How could it not be? After all, football players and coaches are very prideful, and there’s no doubt the Lights’ pride was certainly bruised after Saturday’s 60-15 loss at the hands of the UM-Western Bulldogs.

However, as the Lights walked out of Blue Pony Stadium for the last time Saturday, not to be seen again in Havre until September of 2015, I started thinking about how I’m going to remember the 2014 team. And I certainly will choose not to remember them as the team that was pummeled by the Bulldogs Saturday afternoon.

Instead, I’m going to remember the good things I saw in the Lights this fall in Blue Pony Stadium, on the practice field and away from the field all together.

I’m going to remember the Lights, players and coaches, as the team that stuck together, through adversity that was unfairly placed upon them before the season even got started. I am, instead, going to remember a Lights team that took a stand, for their head coach Mark Samson, as well as for their current coaches and for each other.

When thinking back on the season, even with one game at Rocky Mountain College still to come, I’m going to remember a dominating performance over the Dickinson State Blue Hawks in the home opener. That win speaks volumes to me because Dickinson State is now 6-4 in the new North Star Athletic Association.
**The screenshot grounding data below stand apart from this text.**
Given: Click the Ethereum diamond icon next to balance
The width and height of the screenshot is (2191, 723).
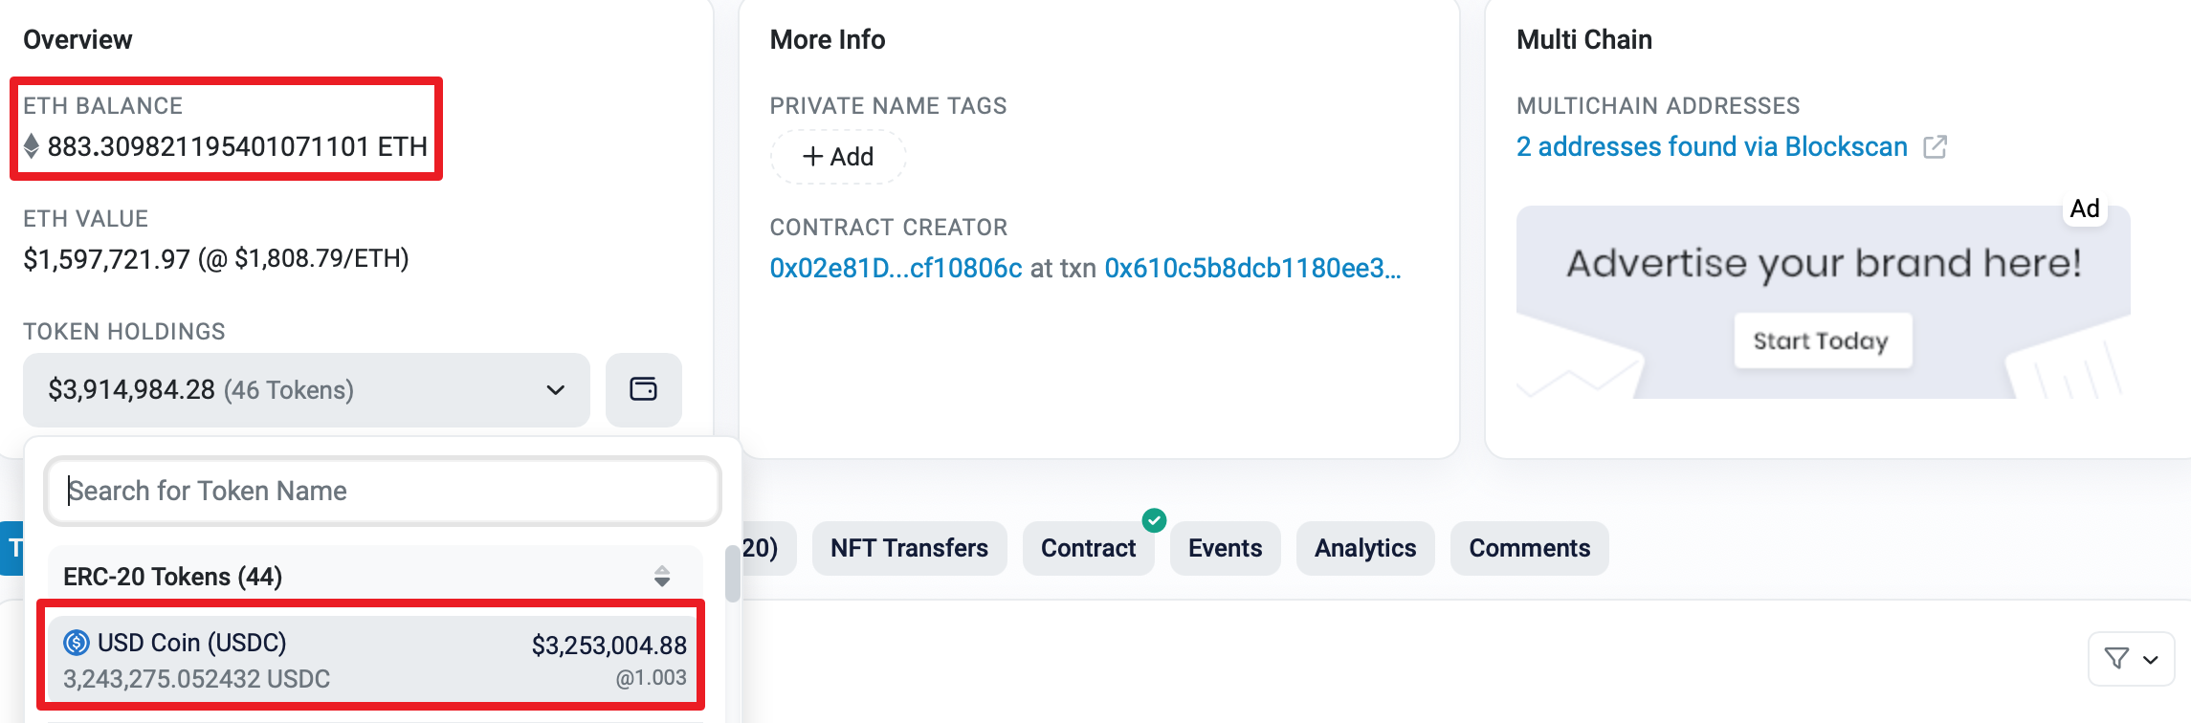Looking at the screenshot, I should coord(32,146).
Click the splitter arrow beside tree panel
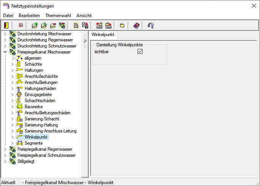 [85, 41]
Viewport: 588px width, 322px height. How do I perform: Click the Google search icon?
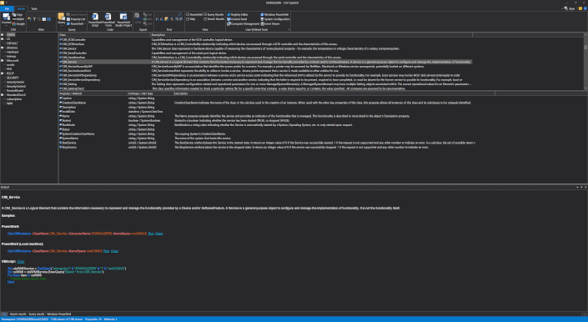(x=18, y=23)
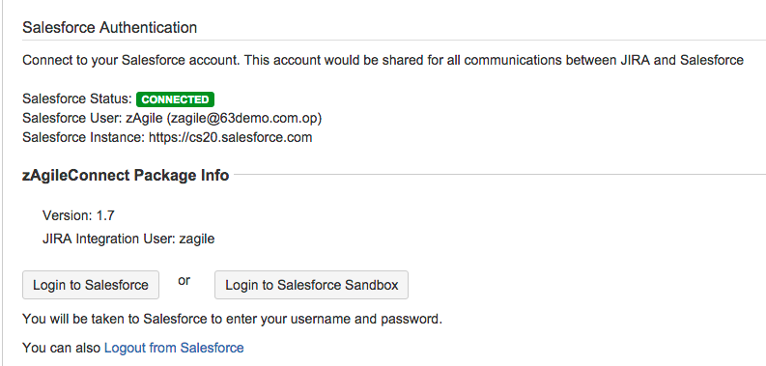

I’m going to remember Zach McKinley tearing up the turf at Blue Pony Stadium, in a record-setting season where not even the mighty Carroll College Saints could slow him down. I’m going to remember Trevor Baum becoming the best receiver in the Frontier, even though he hadn’t played the position since high school. I’m going to look back and think about what an amazing playmaker Jake Messerly is.

Instead of dwelling on what didn’t happen, I’m going to choose to remember how well Travis Dean played in his last season on what has been a roller coaster journey with the Lights. I’m going to think about Tyler Craig, Hunter Chandler, Butch Hyder, Kami Kanehailua, Patrick Barnett, Will DeVos, and a much-maligned Northern defense playing hungry and passionate no matter the score.

When I look back on 2014, I’m not going to think about the losses to Carroll and Western, instead, I’m going to remember one of the most dramatic games of the Frontier season, when the Lights stormed back to beat Montana Tech in Blue Pony Stadium.

Instead of looking at all the negatives, I’m going to look back and realize all of the work that Jake Eldridge, Scotty Leeds and the rest of an undermanned Northern staff put into this season, a season that got turned upside down in the first few days of fall camp.

No, I have the luxury of having a selective memory, and instead of thinking about the hard times that Northern has endured this season, I’m going to think about how bonded this team was, how emotional and passionate this team was, and how much, and how well this team represented Northern and the community.

Call me a homer if you want, but, even in despair, I choose to find the good, and I think, and I’m going to remember plenty of good things about this Northern team. In fact, this Northern team gave me plenty of great and lasting memories, and I hope MSU-N fans feel the same.

After the Lights play Rocky Saturday in Billings, the season will be over, and the future is certainly uncertain. And I won’t even pretend to predict what 2015 is going to be like for the Northern football program.

So, for now, I’m just going to look back, and when I do look back, I’m going to remember this season or all the good I saw, I’m going to remember this season as a season in which a football team took adversity and faced it head on. It’s a season that the Lights didn’t give up on, and no matter what the scoreboard said at the end of each game, or what the final Frontier Conference standings say, it’s a season with plenty of good, and for me, the good easily outweighs the bad.